[Given records]:

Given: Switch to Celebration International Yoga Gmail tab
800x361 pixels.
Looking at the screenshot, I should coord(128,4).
...
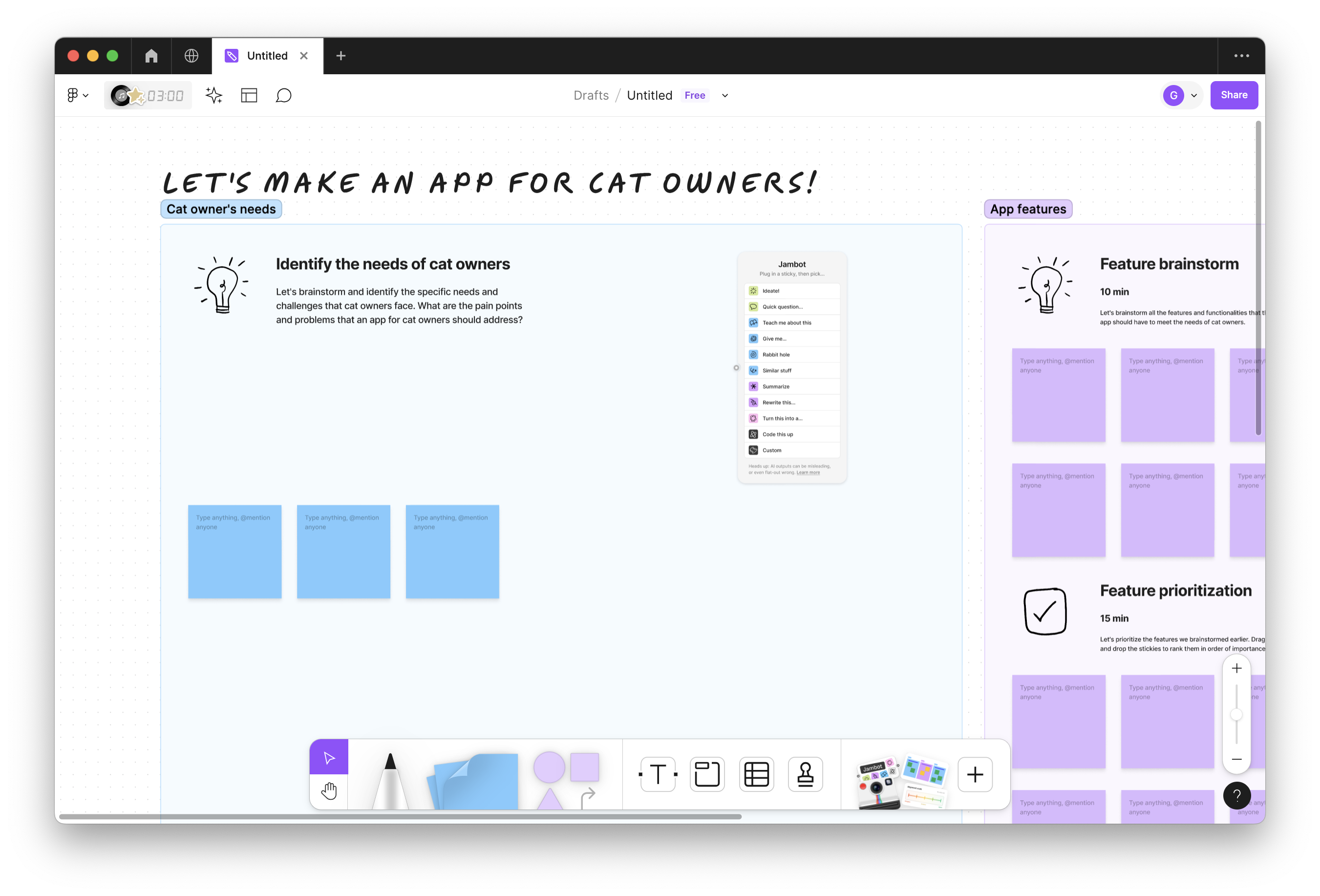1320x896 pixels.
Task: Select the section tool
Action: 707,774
--
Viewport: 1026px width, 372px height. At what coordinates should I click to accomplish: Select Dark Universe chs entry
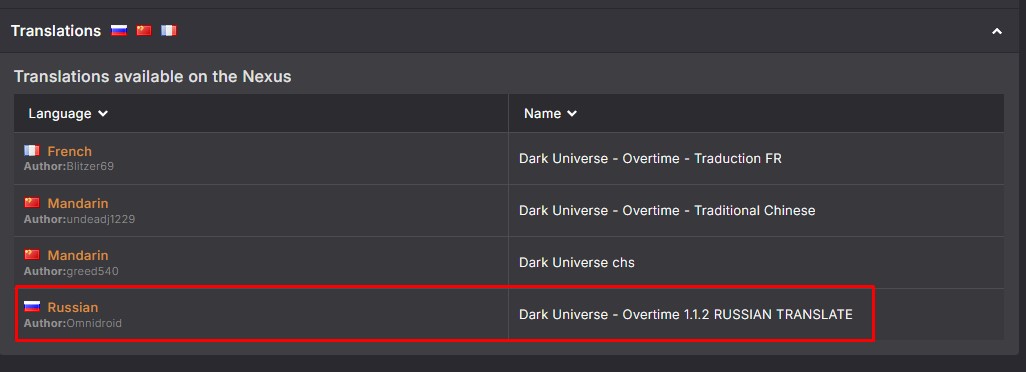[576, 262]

[Brief]:
Return the lines from the line containing "Given: Switch to" through the line containing "Looking at the", including both of those lines, reproducing each one without alteration.

[Response below]:
Given: Switch to Celebration International Yoga Gmail tab
800x361 pixels.
Looking at the screenshot, I should coord(128,4).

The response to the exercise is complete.